Visiting The Witch House in Salem Massachusetts

The witch city of Salem, Massachusetts, holds a piece of history plucked straight out of the 17th century. Visiting The Witch House in Salem, Massachusetts, is like stepping back into history.

Standing on the corner of North Street and Essex Street, the striking black Witch House is the only remaining structure from the infamous Salem Witch Trials of 1692.

Luckily, the Great Salem Fire, which swallowed up most of the city in 1914, didn’t touch the McIntire District. This meant the Witch House and a handful of other beautiful historic houses survived the disaster unscathed and remained fully intact.

Many structures with ties to the witch trials that made it through the fire were torn down or destroyed. These historic buildings were not protected by any kind of historical society.

The Witch House almost met the same fate.
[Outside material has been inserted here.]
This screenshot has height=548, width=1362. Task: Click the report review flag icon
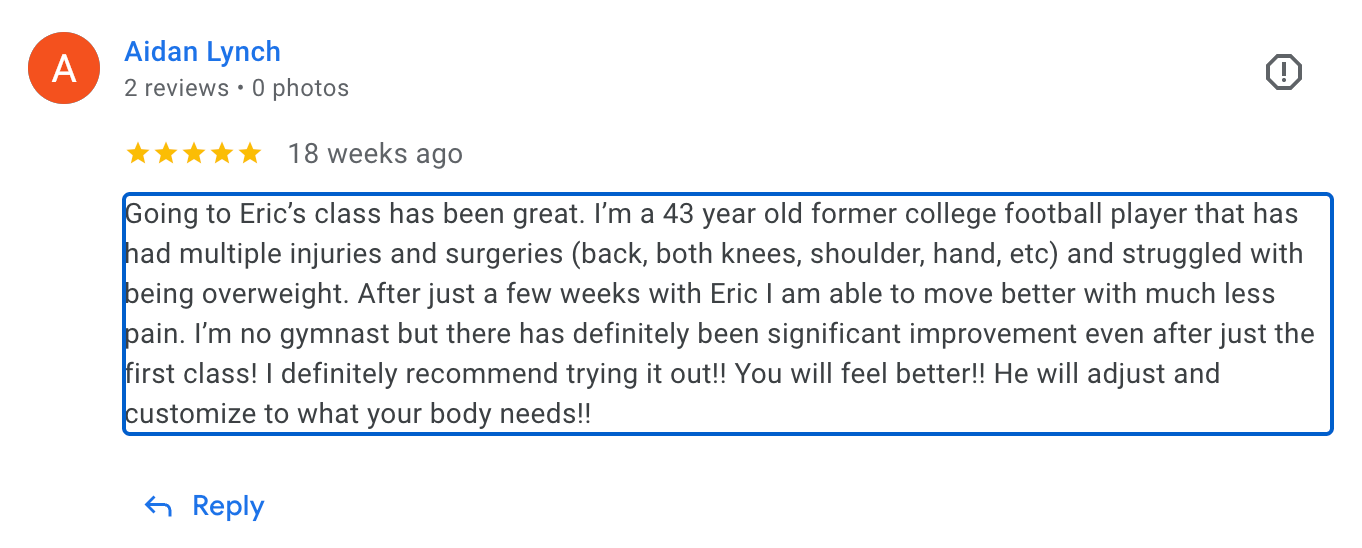(x=1283, y=72)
The citizens of Salem were utterly ashamed of the harsh witch trial stains it left on the city’s history. Fortunately, the Essex National Heritage Commission was created, and members banded together to save the house.

The Witch House was once home to Judge Jonathan Corwin. He played a crucial role in the Salem Witch Trials and convicted several women and men accused of witchcraft.

During the time he served on the Court of Oyer and Terminer, 19 people were condemned to death by hanging. In addition to those deaths, hundreds of people were banished to jail to await their trials.

Due to the harsh conditions of the jails, many perished before they even got the chance to sit in front of the court.

The front exterior of The Witch House in Salem Massachusetts. The house is black with a roof that is three gables and a brick chimney in the center of the house.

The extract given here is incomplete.